La dyslexie est un trouble durable de l'apprentissage du langage écrit : ni de la paresse, ni un retard qui se rattrapera avec « un peu plus de travail ». Déchiffrer les mots lui demande encore un effort volontaire, là où ses camarades lisent sans y penser.

D'où le problème que voient rarement les parents : quand toute l'énergie passe dans le déchiffrage, il n'en reste plus pour comprendre le sens. Votre enfant peut lire une consigne à voix haute… et être incapable de dire ce qu'elle demande. Ce n'est pas de l'inattention, c'est une question de place disponible dans sa tête.

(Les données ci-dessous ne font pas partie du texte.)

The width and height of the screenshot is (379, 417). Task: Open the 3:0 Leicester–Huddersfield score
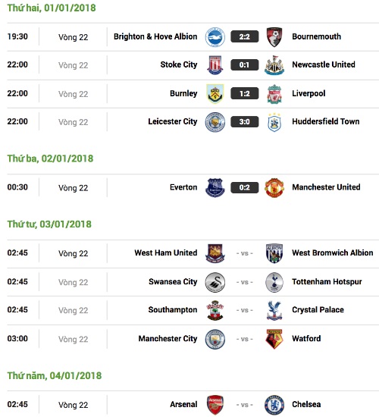click(244, 122)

C'est aussi pour ça qu'il rentre souvent vidé : il a fourni pendant six heures un effort que ses camarades n'ont pas eu à fournir. Le soir, vous ne démarrez pas les devoirs avec un enfant reposé.

Astuce KidibookCe soir, lisez la consigne à voix haute à sa place, puis demandez-lui de vous la redire avec ses mots. Vous lui rendez l'énergie qu'il aurait dépensée à la déchiffrer — et vous voyez tout de suite s'il a compris.

Devoirs et enfant dyslexique : ce qui aggrave, ce qui aide

La plupart des réflexes du soir partent d'une bonne intention et produisent l'effet inverse. Voici par quoi les remplacer.

Le réflexe qui aggraveLe geste qui aide
Lui faire relire la leçon en entier, plusieurs foisDécouper en 2 ou 3 morceaux et l'interroger à l'oral entre chaque
Corriger chaque erreur au fur et à mesureSignaler la ligne concernée et le laisser chercher
« Fais un effort, tu l'as déjà vu ce mot »« Ce mot est difficile, on le range dans la boîte à mots-pièges »
Tout faire à l'écrit, parce que « c'est comme ça à l'école »Passer par l'oral, le dessin, le geste dès que c'est possible
Aller jusqu'au bout coûte que coûteArrêter à l'heure prévue et signaler à l'enseignant ce qui n'a pas été fini
Une seule longue séance après le goûterDeux séances courtes, séparées par un vrai temps de mouvement

La dernière ligne est la plus difficile à appliquer et la plus rentable. Un mot dans le cahier de liaison — « 20 minutes de travail, exercice 3 non terminé » — vaut mieux qu'une heure d'affrontement. L'enseignant a besoin de cette information : il ne peut pas la deviner.

Les 7 outils qui changent la soirée de devoirs d'un enfant dyslexique

Le principe de tous les aménagements de devoirs en cas de dyslexie tient en une phrase : on adapte l'environnement avant d'adapter l'enfant. Aucun de ces outils ne coûte cher. Testez-en deux, gardez ceux qui marchent chez vous.

Les outils visuels : fenêtre de lecture, texte agrandi, police dyslexie

  • La fenêtre de lecture. Une bande de carton avec une fente découpée, posée sur la ligne en cours. Elle masque le reste de la page et supprime les sauts de ligne.
  • Le texte agrandi et aéré. Quand vous pouvez réimprimer un document, augmentez la taille des caractères et l'espacement des lignes. Des polices dites « pour dyslexiques », comme OpenDyslexic, existent et sont gratuites : leur efficacité fait débat, mais agrandir et aérer aide presque tous les enfants concernés.
  • Le doigt ou le crayon sous la ligne. La technique la plus vieille du monde, et toujours l'une des plus efficaces.
  • Le surligneur. Trois mots-clés maximum par leçon. Au-delà, tout est surligné, donc plus rien ne ressort.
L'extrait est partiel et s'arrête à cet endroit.